Passage:
=-=-=-=-=

Sky tram in Gujarat, India

Girnar ropeway is a ropeway on Mount Girnar in Junagadh district, Gujarat, India. First proposed in 1983, the construction started only in September 2018 due to government approval delays and litigation. The construction and operation is managed by Usha Breco Limited. It was inaugurated on 24 October 2020.

==History==
Mount Girnar is a major pilgrim site because of the presence of the Ambika Jain temple, the Neminath shrine, and many Hindu temples as well as several Jain temples.

The project was first proposed by the Gujarat Tourism in 1983 which suggested the diversion of about 9.1 hectare of forest land. The Government of Gujarat finalised diversion of 7.29 hectare of forest land in 1994 and the compensatory forest land was granted near Toraniya village. The Government of India granted permission of the project in 1995.

The project was delayed when the palanquin-bearers, who carried pilgrims up the mountain, opposed the project and petitioned the Gujarat High Court regarding its jeopardization of their livelihood. The petition was dismissed after the company constructing the ropeway, Usha Breco Limited, agreed for compensatory livelihood. As of 2020, a total of 104 shops for palanquin-bearers that were affected by the project are being constructed in the parking lot of the lower terminal. After objections from the environmental activists, the construction was further stopped in 1999.

The work resumed in 2002 after sorting the objections, and the land was acquired in 2007. Then state Chief Minister Narendra Modi laid the foundation stone. As the project was located within the Girnar Wildlife Sanctuary and National Park, the wildlife clearance was granted by the National Board for Wildlife in 2011 while the environmental clearance was granted by the Ministry of Environment, Forest and Climate Change of India in 2016.

=-=-=-=-=

Entries shown:
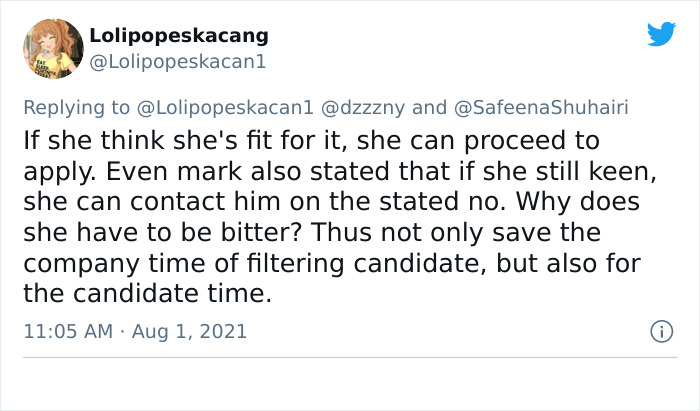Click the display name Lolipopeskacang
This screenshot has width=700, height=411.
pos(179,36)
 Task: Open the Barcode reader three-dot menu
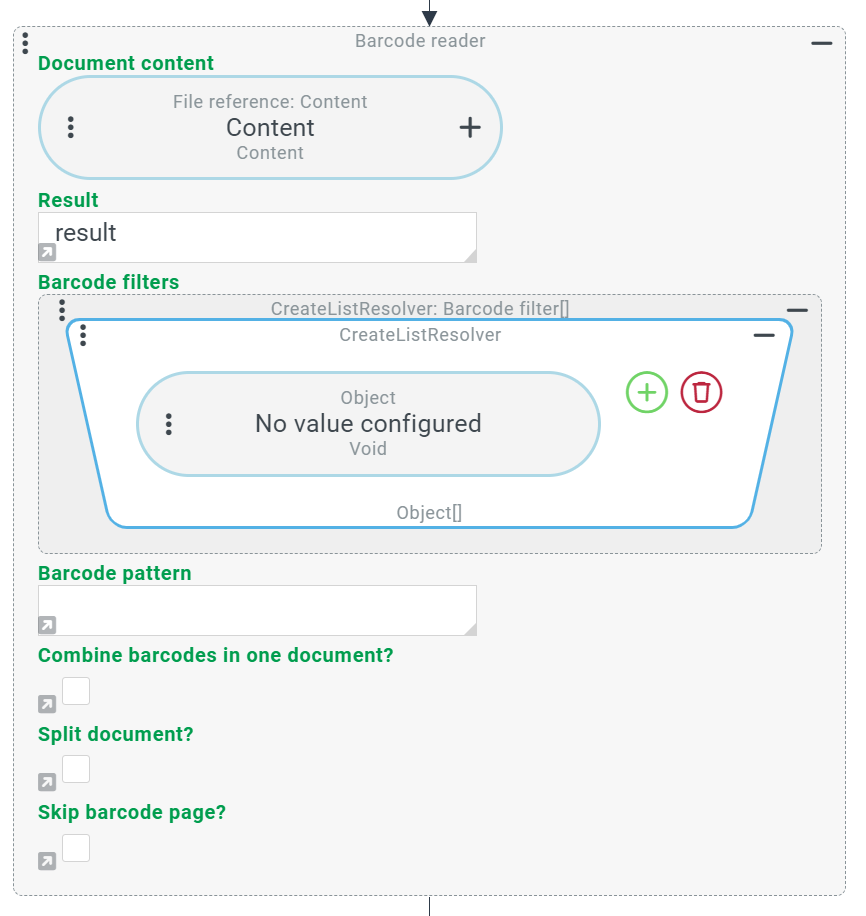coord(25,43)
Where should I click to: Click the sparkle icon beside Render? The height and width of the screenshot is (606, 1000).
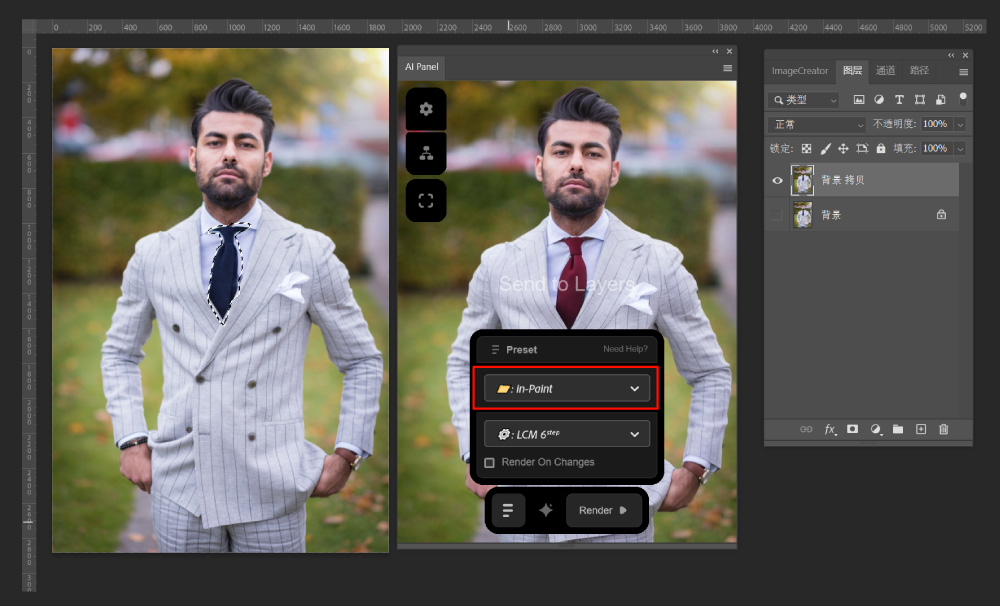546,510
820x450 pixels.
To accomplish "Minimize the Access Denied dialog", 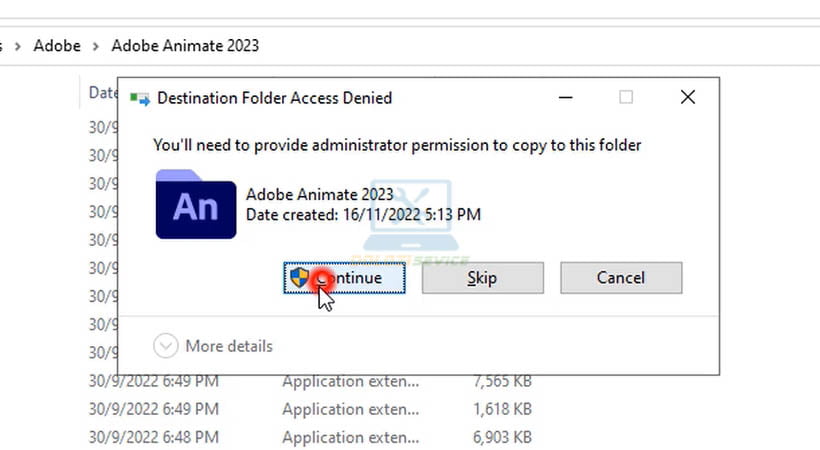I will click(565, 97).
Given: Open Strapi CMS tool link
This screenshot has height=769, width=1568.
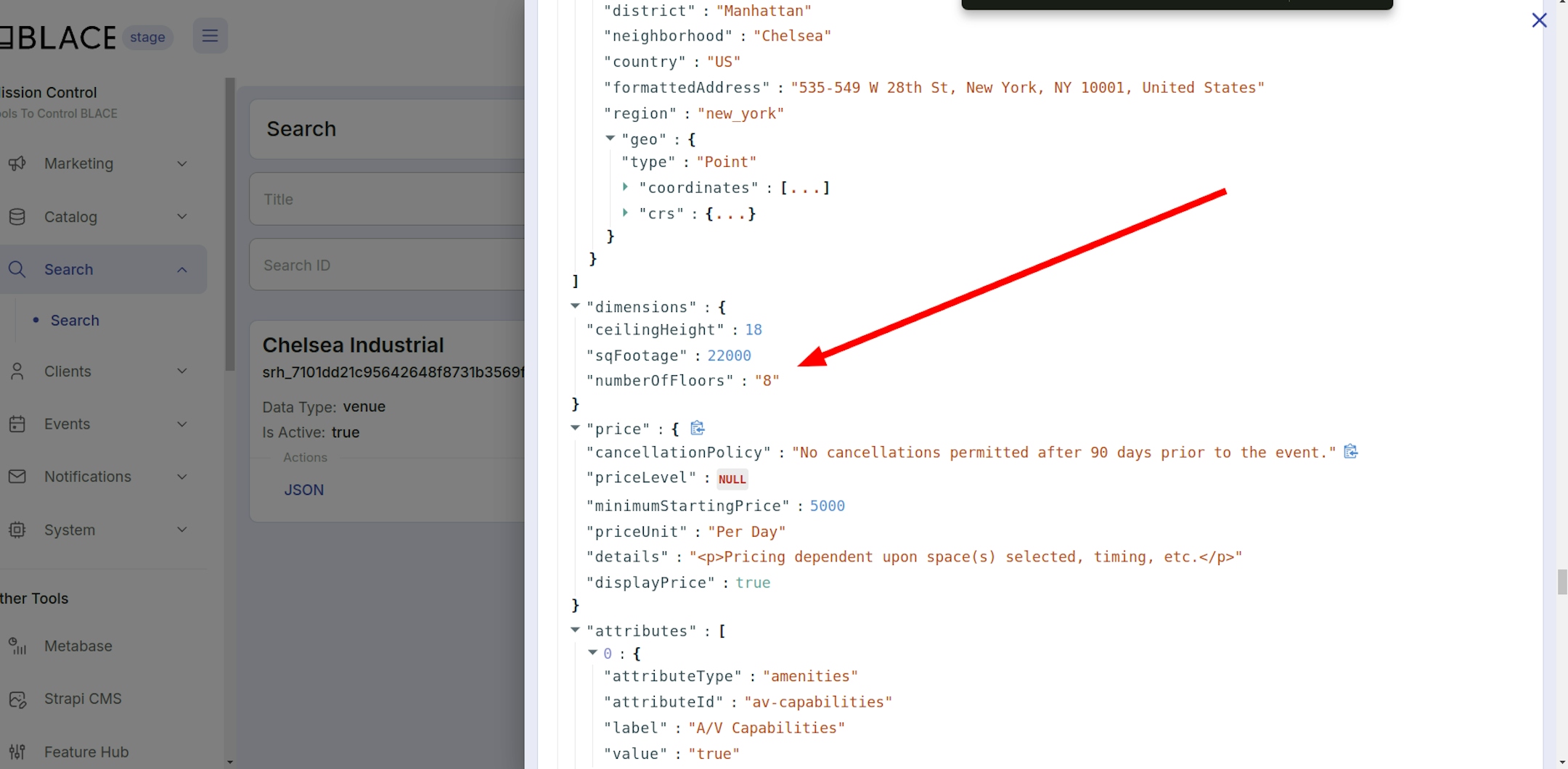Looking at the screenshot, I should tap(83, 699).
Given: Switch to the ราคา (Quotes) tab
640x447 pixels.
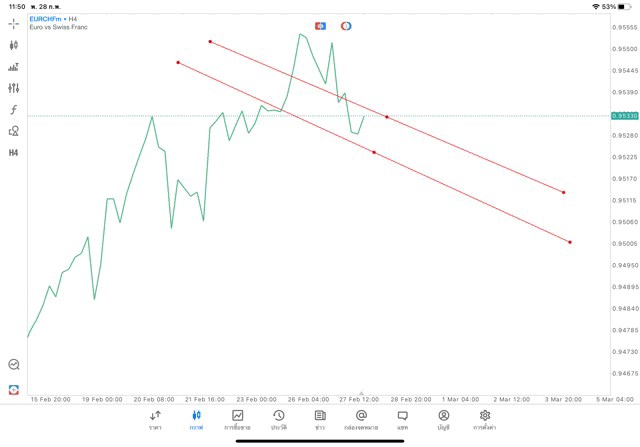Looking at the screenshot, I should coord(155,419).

=-=-=-=-=

Questions on the material:
A: Which bodies does the Girnar ropeway article say granted a permission or clearance for the project, and what did each grant in which year?
B: Can you write out the part of the Girnar ropeway article starting at "Sky tram in" and ending at "24 October 2020."?

Activity answers:
A:
- Government of India: permission for the project, 1995
- National Board for Wildlife: wildlife clearance, 2011
- Ministry of Environment, Forest and Climate Change of India: environmental clearance, 2016

B:
Sky tram in Gujarat, India

Girnar ropeway is a ropeway on Mount Girnar in Junagadh district, Gujarat, India. First proposed in 1983, the construction started only in September 2018 due to government approval delays and litigation. The construction and operation is managed by Usha Breco Limited. It was inaugurated on 24 October 2020.